SOSYAL GÜVENLİKTE AÇIK YOK! Sağlıkta 2014 yılı zor yılımız olacak
Yine başladılar, "Sosyal güvenlikte açık var" demeye ve korkuyorum yine çalışanlar ile emeklilerin paralarına göz dikecekler. Oysa sosyal güvenlikte dünyada en az açık veren ülkeyiz
"Sosyal güvenlik sisteminde açıklar var" denilerek yapılan reformun(!) daha 4'üncü yılı dolar dolmaz yeninden "Reform yapalım" demeye başladılar. "Sosyal güvenlikte açık çok" demeye başladılar, ama doğruyu söylemiyorlar. Sosyal güvenlik açığımız, GSMH'nin yüzde 1'i kadar. Asıl konu ise sosyal güvenlik sistemi ne kadar çok açık verirse o kadar "sosyal devlet", açık vermezse veya az verirse o kadar "kapitalist devlet"tir.
Anayasa mıza göre biz "sosyal devlet"iz. Yani zenginden alıp fakire veren, bozuk olan gelir dağılımını bu şekilde düzeltmeye çalışan devlete sosyal devlet diyebiliriz.

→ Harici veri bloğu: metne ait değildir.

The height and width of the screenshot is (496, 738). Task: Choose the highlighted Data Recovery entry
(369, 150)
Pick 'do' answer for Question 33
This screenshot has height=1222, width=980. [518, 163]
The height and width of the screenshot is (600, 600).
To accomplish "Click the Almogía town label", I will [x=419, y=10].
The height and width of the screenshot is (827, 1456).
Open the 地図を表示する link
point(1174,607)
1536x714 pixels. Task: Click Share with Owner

Bunun da tek göstergesi, sosyal güvenlik ve sosyal yardım sisteminin açıklarıdır. Sosyal güvenlik açığımız, 2014 yılı bütçe beklentisine göre yıllık sadece ve sadece 21.6 milyar lira. Bu rakam da milli gelirimizin yüzde 1'i kadarcık. Yani fakire fukaraya, dula, yetime, hastaya tüm ülke gelirinden sadece yüzde 1 yardım ediyoruz. İslam'da bile bu rakam 40'ta bir, yani yüzde 2.5 olmalı.
Ancak girmeye çalıştığımız AB ülkeleri ortalamasında sosyal güvenlik açıkları GSMH'nin yüzde 16'sı kadardır. Kuzey ülkeleri olan İsveç, Norveç, Finlandiya gibi ülkelerde ise bu oran GSMH'nin yüzde
19'una kadar çıkmaktadır.
AÇIK VARSA İŞVERENE NİYE PARA VERİYORSUNUZ?

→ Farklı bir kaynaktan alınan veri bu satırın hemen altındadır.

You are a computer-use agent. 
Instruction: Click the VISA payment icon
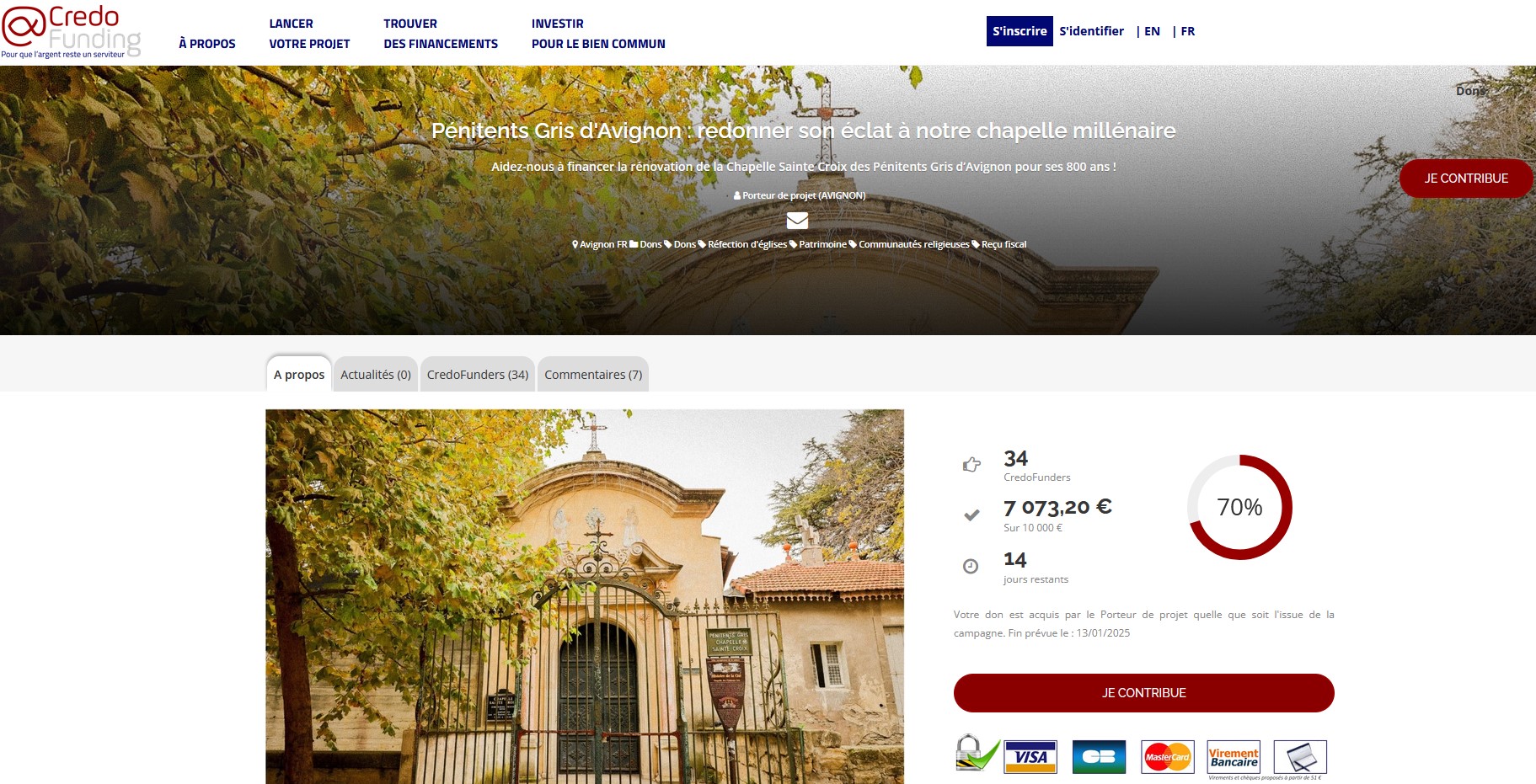point(1030,756)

Sosyal güvenlik sistemindeki açığı azaltmanın iki yolu var. Birincisi gelirleri artırmak, yani işverenlerden daha çok prim almak, ikincisi de giderleri kısmak, yani emekli aylıklarını azaltmak, emekliliği bekleyenleri de ötelemek. Hükümet devamlı yaptığı yasa değişiklikleriyle giderlerden emekliye ödenenleri azaltmaya çalışırken, sağlık sistemini piyasalaştırarak sermayeye para aktarmayı da ihmal etmiyor. Öte yandan yapılan yasal değişiklikler ve teşvik uygulamalarıyla işverenlerin ödediği primlerden yüzde 25 oranında indirim yapmayı da gözümüzden kaçırıyor. İş emekliye gelince "Açık var, emekli maaşını azalttık", iş işverene gelince "Açık var ama senden daha az prim istiyorum" demek, lahana ve turşu hikâyesi değil midir? Hem "Açık var" diyeceksiniz, hem de işverenlere "İşçi başına 100 lira prim ödeme, 75 lira öde" diyeceksiniz.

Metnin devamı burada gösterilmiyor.